#### Task directions:
Pictures do not belong in the copy. Output exactly the lines from the one containing "The width and" to the end of the listing below.

#### Records provided:
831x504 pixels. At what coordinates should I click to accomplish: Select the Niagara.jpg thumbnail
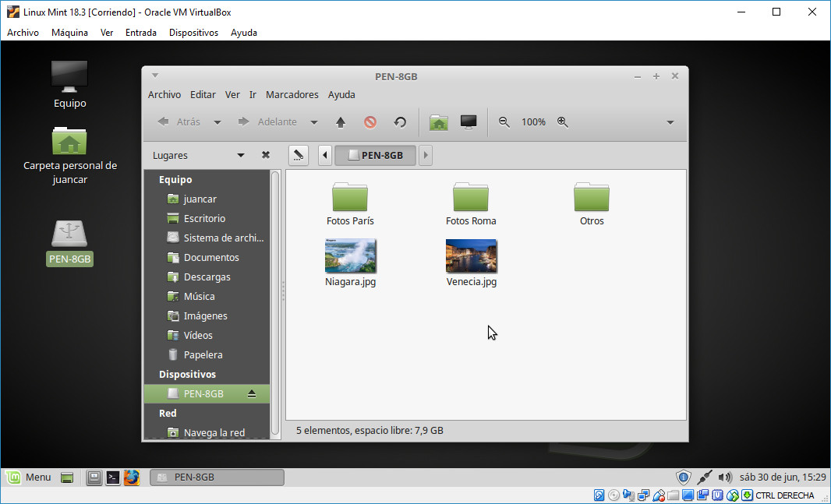350,256
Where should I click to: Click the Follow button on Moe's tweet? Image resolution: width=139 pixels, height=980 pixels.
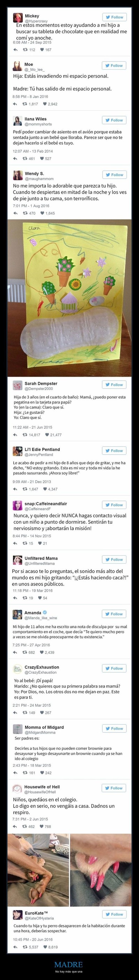(x=114, y=66)
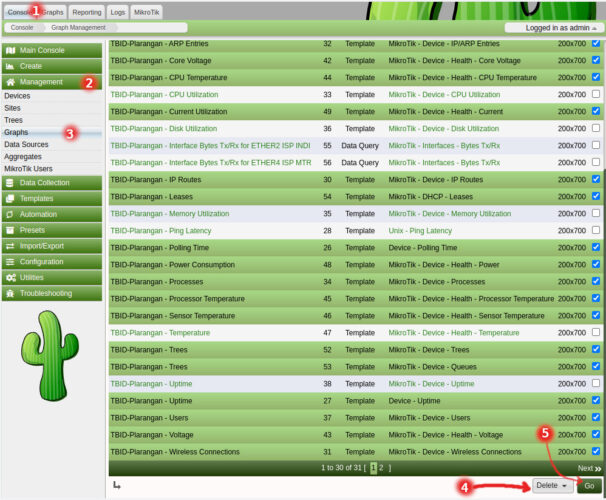Viewport: 606px width, 500px height.
Task: Check the TBID-Plarangan CPU Utilization row checkbox
Action: click(596, 94)
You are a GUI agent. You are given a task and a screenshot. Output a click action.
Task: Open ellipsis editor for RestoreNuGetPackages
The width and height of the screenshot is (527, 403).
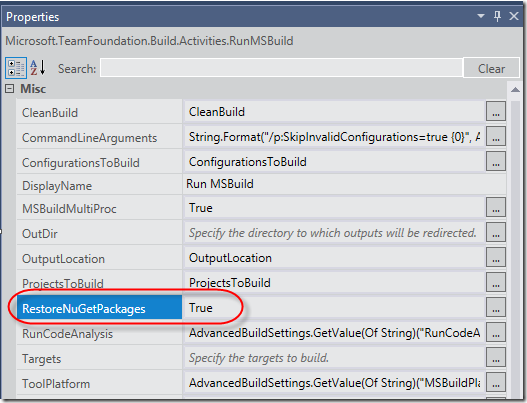496,307
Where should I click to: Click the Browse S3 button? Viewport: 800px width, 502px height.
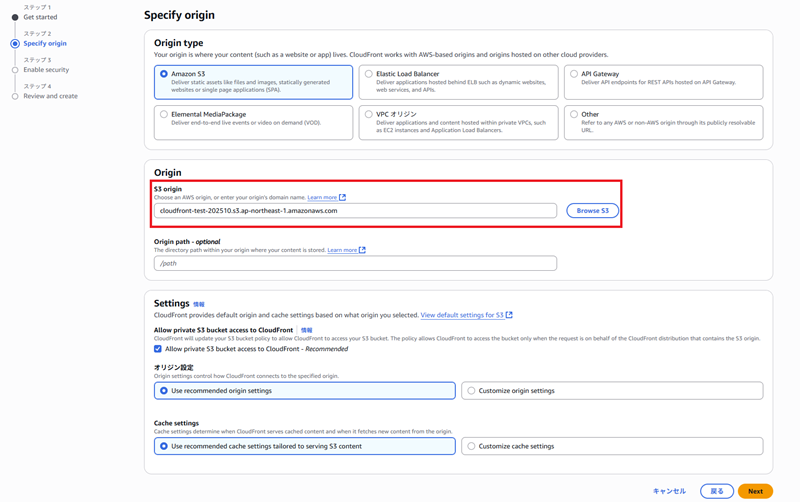(592, 211)
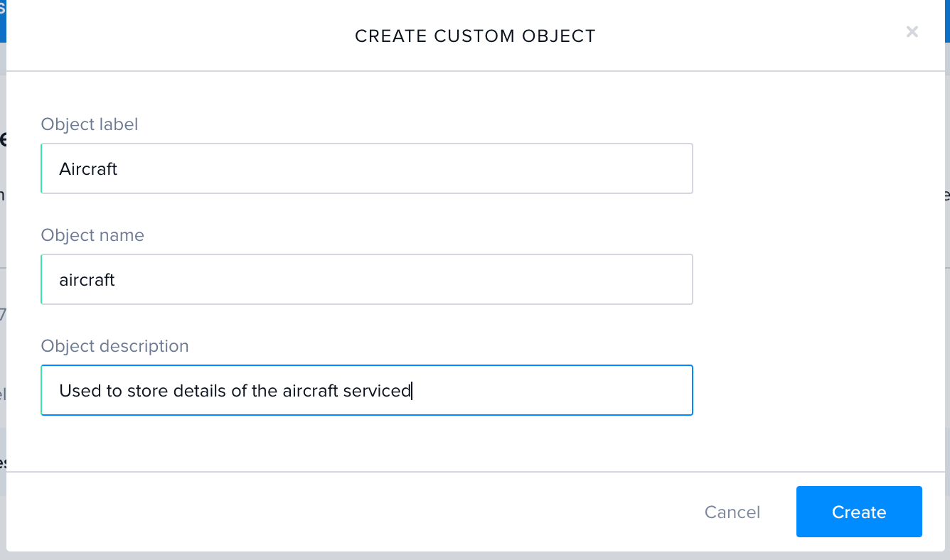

#### Your response:
The width and height of the screenshot is (527, 403).
496,307
Where should I click to: Click the Browse S3 button? Viewport: 800px width, 502px height.
(592, 211)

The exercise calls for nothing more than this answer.